Central Africa 1891-98, no clasp, ring suspension (Volunteer E. J. Glave) one or two edge bruises, otherwise good very fine £800-1000

Edward Glave, a noted traveller and journalist of his day, served under the famous explorer Henry Stanley, by whom he was greatly admired, when the latter was setting up the Congo Free State. Among other achievements, he rendered valuable service to the rearguard of Stanley’s celebrated expedition to relieve Emin Pasha, organising stores and armaments, and assessing potential sites for forts and trading posts.

Sometime thereafter he took leave in England - and served as Executive Officer and artist of the Leslie Expedition in Alaska between 1890-91 - but Africa was never far from his mind, and on winning an appointment as a special correspondent of
The Century Magazine, a New York publication, he returned to his former stamping ground. Thus we find him serving as a volunteer in the expedition against the Chirodzulu in December 1893, when he earned the Central Africa Medal for his part in the operations in Upper Shire (Liwondi) and Mkanda.

And then he embarked on his final journey, an attempt to cross the African continent from East to West, obtaining information on the slave trade and following a route specially sketched out for him by Stanley. It was during this remarkable journey that he discovered the site where Livingtone’s heart was buried. But while waiting for a boat to take him from Matabi to the West Coast, he died of fever.

In 1893 Glave had published
Six Years of Adventure in Congo-Land, the glowing introduction having being written by Stanley:

‘Mr. E. J. Glave, the author of this book, is one of those young Englishmen who, in 1883, were sent to me for service on the Congo, by the Chief of the Bureau of the International Association of Brussels. I soon recognized in Mr. Glave those qualities for which I was eagerly searching in the applicants for service, and which were absolutely necessary in a pioneer. He was tall, strong and of vigorous constitution, with a face marked by earnestness and resolve, and when I began questioning him I was agreeably surprised to find his sentiments equal to his appearance. His period of probation at Stanley Pool was therefore short. I was in need of a chief for a new station that was to be built at Lukolela - a place about three hundred miles above the Pool, and I selected him ...’
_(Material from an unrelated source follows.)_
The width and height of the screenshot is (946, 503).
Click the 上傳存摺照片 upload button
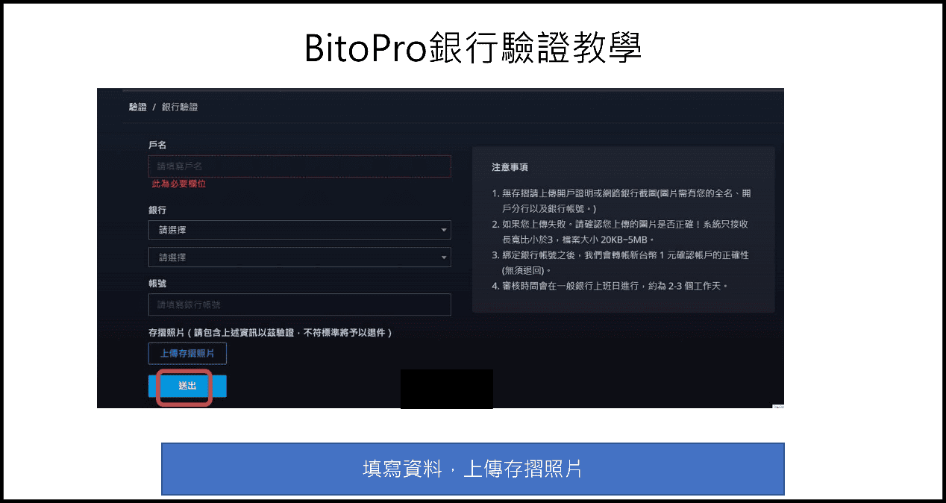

And on learning of Glave’s death in June 1895, Stanley felt bound to write in equally praiseworthy terms to his mother, ending his moving eulogy thus:

‘ ... Madam, at this supreme moment of sadness, pray take this comfort to your heart. Your boy - so honourable and brave has fallen in no mean cause. His fate has been that of a beloved disciple whose zeal was great, and whose strength was such as it was he gave without stint to the service of Christ. Through no error, but through physical exhaustion has he died. He had struggled alone across a continent. He turned neither to the right or to the left, but held on

undauntedly to the one sole purpose for which he had been sent, which was as noble as any that can be given to man. I look on that visit of his to the spot where Livingstone’s heart lay buried as a visit to his Master’s shrine. He must have suffered by the way thence to the sea. Nature may often have been on the point of yielding but look you what efforts he made to reach the Ocean. And fever such as that which has taken him is the last of many. The rapture and glow of action is over - and it catches him as his nerves relax from the strain - and he passes away. Madam, it is of such men that heroes come. Your son was a young hero. Had he lived he would have been greater. But we both wish heartily that had he lived to reach England that might say to him “Well done” ...’

Note: Many of Glave’s private papers were auctioned by Sotheby’s, London in December 1976.